Libraries are on the front lines of America's problems
Public libraries have morphed into all-purpose community centers amid soaring demand for social services.
- Libraries are enjoying a renaissance in usage. They're also battling book bans and bearing the brunt of a host of societal issues — from caring for unhoused people and migrants to distributing COVID tests and Narcan for drug overdoses.
Why it matters: The result is frazzled staff and budgets spread thin from competing needs.
Driving the news: Librarians, while still helping kids with their homework, are helping migrants apply for asylum, and jobless people write resumes.
- Libraries are offering expungement clinics to help people erase their rap sheets, and "digital navigators" to help boost patrons' computer skills. Onsite social workers are assisting people with mental illnesses.
- Libraries are becoming cooling centers and climate resilience hubs.
What they're saying: Emily Drabinski, president of the American Library Association, tells Axios: "We have to think of this in the context of diminishing public investment in public institutions."
- "The role that libraries are playing as community centers and social service centers has a lot to do with the fact that we're kind of the only game in town in a lot of communities."

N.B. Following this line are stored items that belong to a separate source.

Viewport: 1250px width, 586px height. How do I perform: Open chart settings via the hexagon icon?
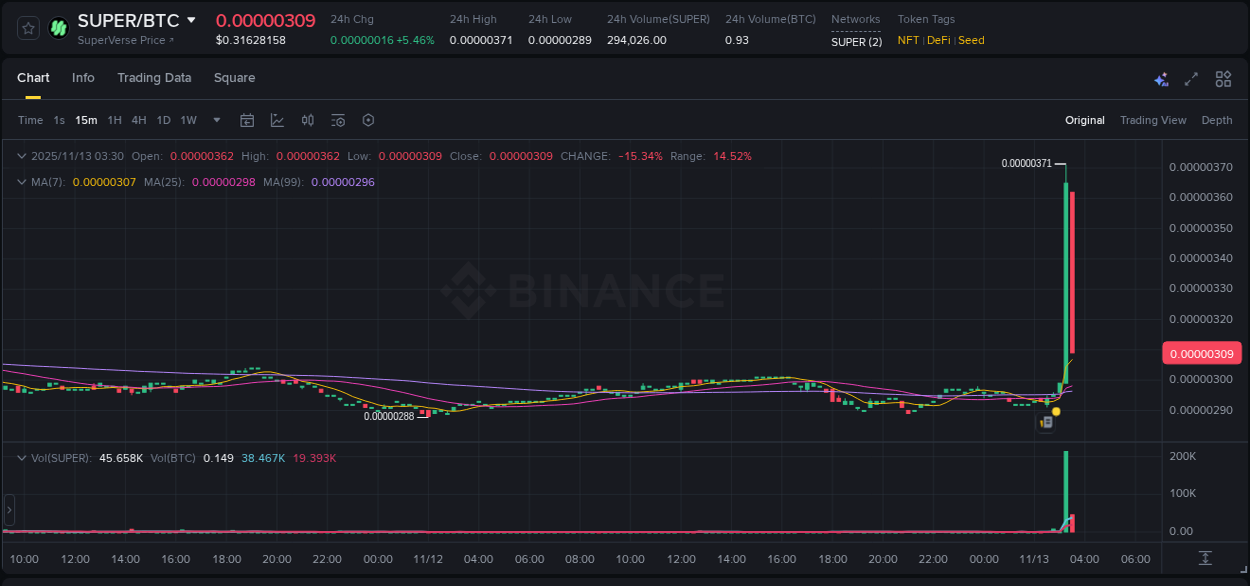point(368,120)
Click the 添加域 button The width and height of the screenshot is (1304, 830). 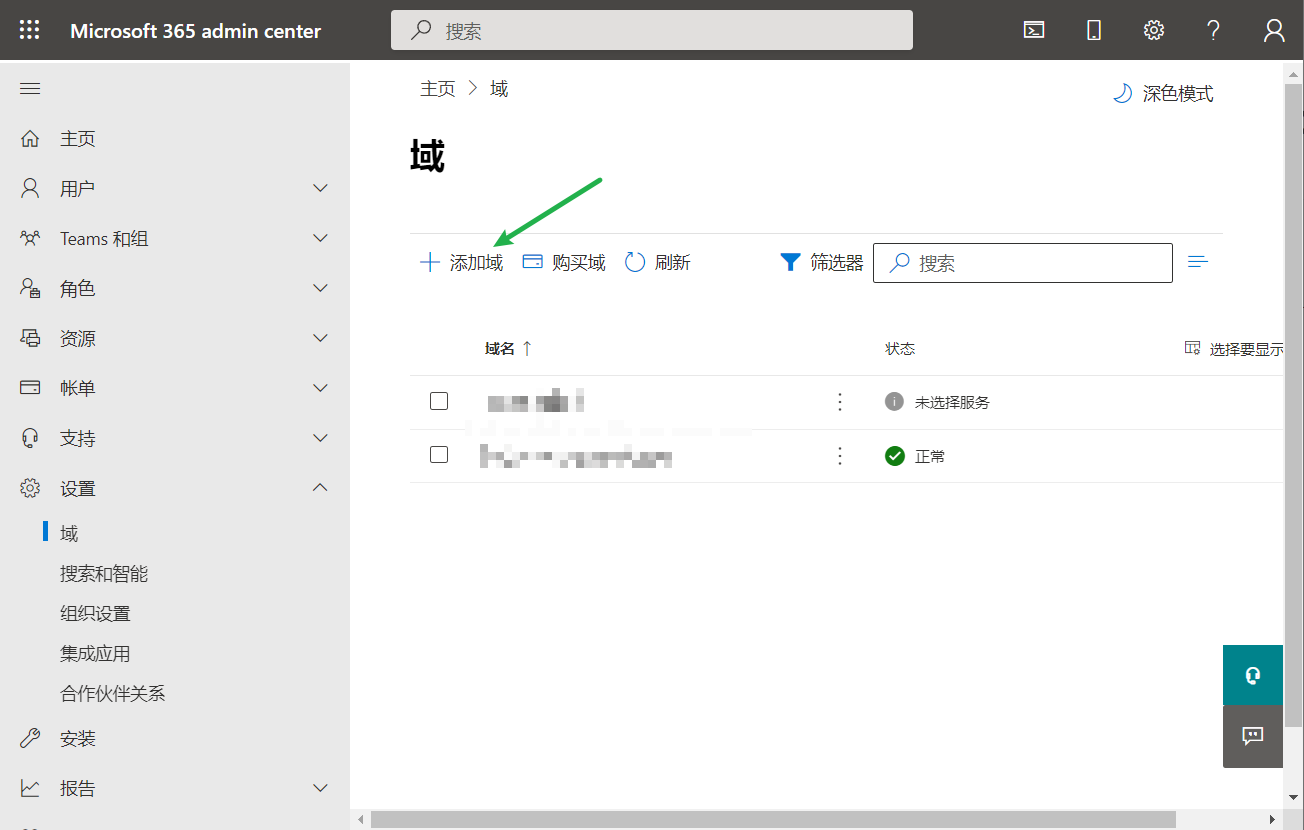[462, 263]
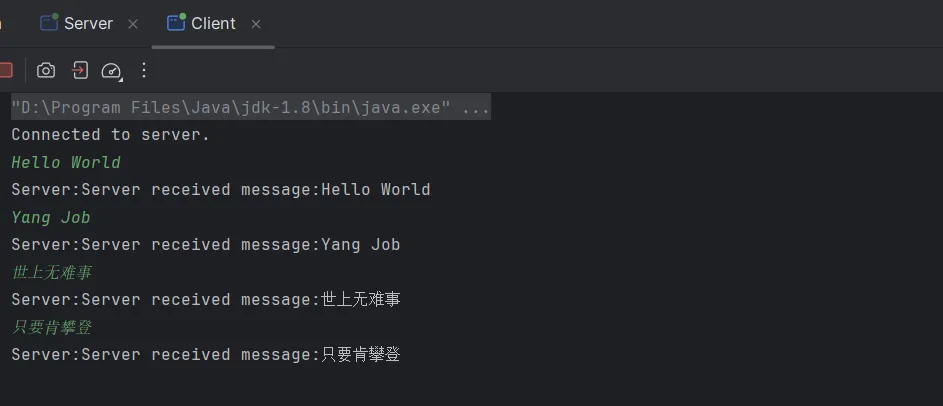Close the Server tab
The width and height of the screenshot is (943, 406).
(x=133, y=24)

"Libraries have never been more important than they are in 2024," adds Patrick Losinski, CEO of the Columbus Metropolitan Library in Columbus, Ohio.
- "I'd much rather have these challenges for additional services and pressures than have people saying that our time has passed."
Reality check: Librarians are fending off physical and verbal assaults from angry and unhinged customers — some of whom blame these frontline workers for the content of books they'd like banned.
- A group called Urban Libraries Unite is busy setting up "virtual support groups" to help librarians deal with trauma, Lauren Comito, a Brooklyn librarian who chairs the organization, tells Axios.
- New York City recently announced that its libraries would be closed on Sundays because of budget cuts — a move that Mayor Eric Adams tied to the cost of caring for migrants.
Zoom out: At the same time, libraries are grappling with everything from the high cost of e-books to the need to provide free outdoor Wi-Fi so people without broadband can have off-hours access.
- Many libraries are trying to ease food insecurity by adding gardens, nutrition classes, food pantries and cooking lessons.
- "During the pandemic, we distributed 350,000 COVID kits," Losinski said. "You say: 'Well, is that the library's business?' It is for us."
Zoom in: On the plus side, there's a boom in new or refurbished children's rooms — in communities including Chadds Ford, Pennsylvania; Oak Ridge, Tennessee; and Paramus, New Jersey.
- Libraries in Nashville; St. Cloud, Minnesota; and Yonkers, N.Y., have built "sensory" or "calming" rooms for children with autism and other neurodivergent conditions. A branch of the Indianapolis Public Library recently became the state's first Certified Autism Center.
- A group called LibraryReady.AI is training librarians to teach kids to use AI.